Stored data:
────────────────────
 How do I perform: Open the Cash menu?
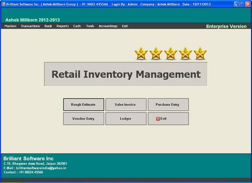point(77,26)
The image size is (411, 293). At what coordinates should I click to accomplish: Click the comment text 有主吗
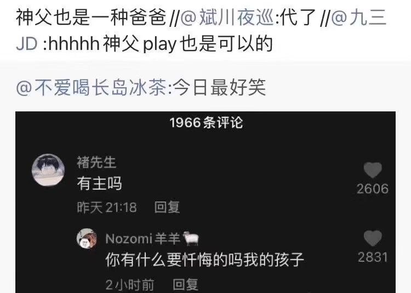[100, 183]
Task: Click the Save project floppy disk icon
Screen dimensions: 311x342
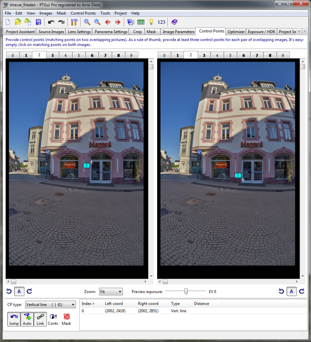Action: [x=38, y=22]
────────────────────
Exercise brief
Set every record down verbatim. No pictures belong in the copy.

Response for this exercise
 How do I perform: Open the Cash menu?
point(77,26)
The image size is (411, 293). At what coordinates should I click to accomplish: Click the comment text 有主吗
[100, 183]
Task: Click the Save project floppy disk icon
Screen dimensions: 311x342
Action: [x=38, y=22]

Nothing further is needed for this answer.